Oh please. I have written this many times. I have been accused so often of denying the bodily resurrection - without which our faith is in vain - that I was tempted to just make what I wrote as a footer on all my posts.
And you are completely wrong. John 17 says nothing about a "glorious essence," but only about "glory." You added a completely unnecessary word to Christ's wonderful high priestly prayer. In fact, in v. 22 Jesus said He is giving that same glory to His disciples, who were very certainly flesh and blood and therefore human.
Yes, eesence is not in that passage, but it is implied.
But - never mind - you have a more explicit statement of that in 1 Cor. 15.
(This is from an earlier thread, months ago. But pertinent here)
In 1 Cor. 15:40 we come to a very important, oft-overlooked, detail. Overlooked in application, the
origins of these two Adams. (Skipping v. 46 for this post):
"The first man is of the earth (ἐκ γῆς), earthy: the second man is the Lord from heaven (ἐξ οὐρανοῦ) ."
This passage is a continuation of verse 40: somata epigeia and somata epourania now become "ek ges" and "ex ouranou". This preposition (ek, ex - the forms only differ because of euphonics) shows origin. Adam came
from the earth, from the dust. This brings to mind the very passage from Genesis. The "Second Adam" came
from heaven.
Note: In both cases, the origins determine the essence of who these two are - and (v. 48) the essence of their "followers".
Verse 49 says that "we shall [or "let us"] bear the image of the heavenly man" (the Second Adam, from heaven).
Now here is the Preterist application:
We shall be like Christ.
And what is Christ like - according to this passage? He is like He was when He came to Earth. He is
spiritual.
Was Christ fleshly before he came here to Earth? No. He was pure Spirit.

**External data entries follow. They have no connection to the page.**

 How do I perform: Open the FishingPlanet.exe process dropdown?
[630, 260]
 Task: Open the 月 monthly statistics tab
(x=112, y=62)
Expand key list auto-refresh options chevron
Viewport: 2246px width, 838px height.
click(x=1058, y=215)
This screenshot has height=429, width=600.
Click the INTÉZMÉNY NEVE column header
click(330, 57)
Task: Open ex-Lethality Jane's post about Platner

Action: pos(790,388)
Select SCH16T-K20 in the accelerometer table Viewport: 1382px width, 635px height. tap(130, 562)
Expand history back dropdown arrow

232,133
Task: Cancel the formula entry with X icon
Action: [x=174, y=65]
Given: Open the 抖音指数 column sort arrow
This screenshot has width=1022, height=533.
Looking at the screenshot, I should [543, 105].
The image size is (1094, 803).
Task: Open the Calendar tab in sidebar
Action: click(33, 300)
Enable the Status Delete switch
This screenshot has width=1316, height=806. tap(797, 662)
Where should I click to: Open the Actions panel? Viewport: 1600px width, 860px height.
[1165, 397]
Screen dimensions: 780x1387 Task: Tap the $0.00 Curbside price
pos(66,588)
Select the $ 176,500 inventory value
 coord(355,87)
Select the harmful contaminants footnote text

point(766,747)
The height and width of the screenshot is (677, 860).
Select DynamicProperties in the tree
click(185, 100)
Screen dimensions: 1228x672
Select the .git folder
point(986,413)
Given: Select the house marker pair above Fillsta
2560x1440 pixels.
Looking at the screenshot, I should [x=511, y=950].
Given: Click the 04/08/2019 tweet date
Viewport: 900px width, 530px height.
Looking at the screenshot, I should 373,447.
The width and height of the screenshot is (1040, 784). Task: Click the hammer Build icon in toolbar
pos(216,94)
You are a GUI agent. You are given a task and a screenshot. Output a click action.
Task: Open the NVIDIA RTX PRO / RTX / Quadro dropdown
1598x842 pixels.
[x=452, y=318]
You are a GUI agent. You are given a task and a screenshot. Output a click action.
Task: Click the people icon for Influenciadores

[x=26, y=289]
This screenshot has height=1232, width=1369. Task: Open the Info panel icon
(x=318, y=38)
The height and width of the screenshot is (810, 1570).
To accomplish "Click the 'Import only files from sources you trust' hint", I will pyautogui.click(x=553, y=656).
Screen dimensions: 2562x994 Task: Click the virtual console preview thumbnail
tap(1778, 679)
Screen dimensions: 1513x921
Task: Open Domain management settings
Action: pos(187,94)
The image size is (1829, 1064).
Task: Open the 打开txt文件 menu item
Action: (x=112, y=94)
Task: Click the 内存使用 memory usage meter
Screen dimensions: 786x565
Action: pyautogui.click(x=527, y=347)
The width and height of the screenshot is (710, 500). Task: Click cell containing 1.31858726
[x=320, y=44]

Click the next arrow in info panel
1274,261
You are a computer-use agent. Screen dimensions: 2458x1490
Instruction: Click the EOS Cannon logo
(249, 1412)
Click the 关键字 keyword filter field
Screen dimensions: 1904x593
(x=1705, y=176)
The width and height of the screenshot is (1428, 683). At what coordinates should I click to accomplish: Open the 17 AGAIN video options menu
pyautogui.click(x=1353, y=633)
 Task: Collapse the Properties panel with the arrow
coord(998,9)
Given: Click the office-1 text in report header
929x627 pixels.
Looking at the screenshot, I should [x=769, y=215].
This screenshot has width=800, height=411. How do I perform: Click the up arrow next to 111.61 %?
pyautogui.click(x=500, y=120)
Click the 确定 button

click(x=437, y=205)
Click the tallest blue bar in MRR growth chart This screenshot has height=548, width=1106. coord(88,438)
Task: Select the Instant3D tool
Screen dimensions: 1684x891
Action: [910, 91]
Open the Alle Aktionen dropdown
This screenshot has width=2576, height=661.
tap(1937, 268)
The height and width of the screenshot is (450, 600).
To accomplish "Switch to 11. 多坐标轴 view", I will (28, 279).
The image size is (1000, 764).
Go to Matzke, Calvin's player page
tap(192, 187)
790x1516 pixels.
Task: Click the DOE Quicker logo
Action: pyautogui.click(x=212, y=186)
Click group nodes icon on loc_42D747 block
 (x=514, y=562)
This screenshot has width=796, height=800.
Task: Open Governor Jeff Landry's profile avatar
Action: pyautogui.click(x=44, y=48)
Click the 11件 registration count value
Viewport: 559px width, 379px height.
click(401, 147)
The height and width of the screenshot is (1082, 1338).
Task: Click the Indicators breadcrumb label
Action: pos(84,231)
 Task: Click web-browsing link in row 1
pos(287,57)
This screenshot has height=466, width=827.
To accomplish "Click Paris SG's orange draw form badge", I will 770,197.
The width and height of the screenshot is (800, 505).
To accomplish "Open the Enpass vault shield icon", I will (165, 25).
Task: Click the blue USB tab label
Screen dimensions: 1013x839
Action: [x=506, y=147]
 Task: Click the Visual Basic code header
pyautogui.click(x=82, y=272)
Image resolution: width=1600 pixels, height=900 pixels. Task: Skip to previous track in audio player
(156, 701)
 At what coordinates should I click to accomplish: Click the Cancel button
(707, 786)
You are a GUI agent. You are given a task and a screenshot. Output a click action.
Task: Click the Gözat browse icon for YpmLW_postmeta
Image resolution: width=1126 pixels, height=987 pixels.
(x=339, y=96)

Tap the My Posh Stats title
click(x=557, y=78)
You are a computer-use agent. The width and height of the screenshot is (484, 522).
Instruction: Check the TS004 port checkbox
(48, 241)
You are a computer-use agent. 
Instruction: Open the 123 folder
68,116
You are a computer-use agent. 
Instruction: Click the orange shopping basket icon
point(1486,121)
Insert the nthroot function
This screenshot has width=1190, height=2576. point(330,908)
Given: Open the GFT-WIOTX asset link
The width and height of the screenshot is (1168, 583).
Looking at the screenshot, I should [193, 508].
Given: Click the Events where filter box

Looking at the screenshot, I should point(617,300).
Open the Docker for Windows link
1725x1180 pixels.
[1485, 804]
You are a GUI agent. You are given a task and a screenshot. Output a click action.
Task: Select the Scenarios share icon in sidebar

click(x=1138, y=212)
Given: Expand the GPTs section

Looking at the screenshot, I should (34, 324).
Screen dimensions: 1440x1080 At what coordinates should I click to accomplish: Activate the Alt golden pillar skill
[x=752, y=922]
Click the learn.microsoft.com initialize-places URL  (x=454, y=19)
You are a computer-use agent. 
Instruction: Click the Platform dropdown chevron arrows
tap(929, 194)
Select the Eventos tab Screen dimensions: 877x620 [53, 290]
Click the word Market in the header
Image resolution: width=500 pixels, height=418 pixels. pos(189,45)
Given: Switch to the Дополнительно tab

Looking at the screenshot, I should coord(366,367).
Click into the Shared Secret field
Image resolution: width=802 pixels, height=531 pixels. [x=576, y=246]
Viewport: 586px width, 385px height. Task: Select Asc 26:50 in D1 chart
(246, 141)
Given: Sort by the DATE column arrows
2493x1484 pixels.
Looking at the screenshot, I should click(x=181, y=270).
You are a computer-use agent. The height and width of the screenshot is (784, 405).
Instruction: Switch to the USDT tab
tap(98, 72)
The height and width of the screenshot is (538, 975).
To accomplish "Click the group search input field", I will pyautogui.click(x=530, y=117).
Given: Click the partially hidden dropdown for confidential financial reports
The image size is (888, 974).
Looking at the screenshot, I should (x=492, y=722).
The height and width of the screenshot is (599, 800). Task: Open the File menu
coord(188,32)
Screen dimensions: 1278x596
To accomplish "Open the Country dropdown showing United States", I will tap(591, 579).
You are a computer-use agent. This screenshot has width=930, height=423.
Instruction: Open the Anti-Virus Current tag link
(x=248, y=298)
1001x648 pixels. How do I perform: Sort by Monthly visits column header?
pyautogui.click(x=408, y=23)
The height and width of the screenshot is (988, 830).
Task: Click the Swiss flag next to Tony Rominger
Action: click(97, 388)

We - according to this passage - will also be like Him.
Pure spirit.
We cannot have part Adam's essence ("dust") and part Christ's, seeing that we could not then "enter into the Kingdom of God". "Dust" has to do with "flesh and blood", not spirit.
(end of quote)
So, John, how is it an improvement over what Christ was in eternity past to have a physical body now? What a radical change in the Godhead. The timeline of eternity (so to speak) split in half - all the time after the Incarnation Christ having now a physical body.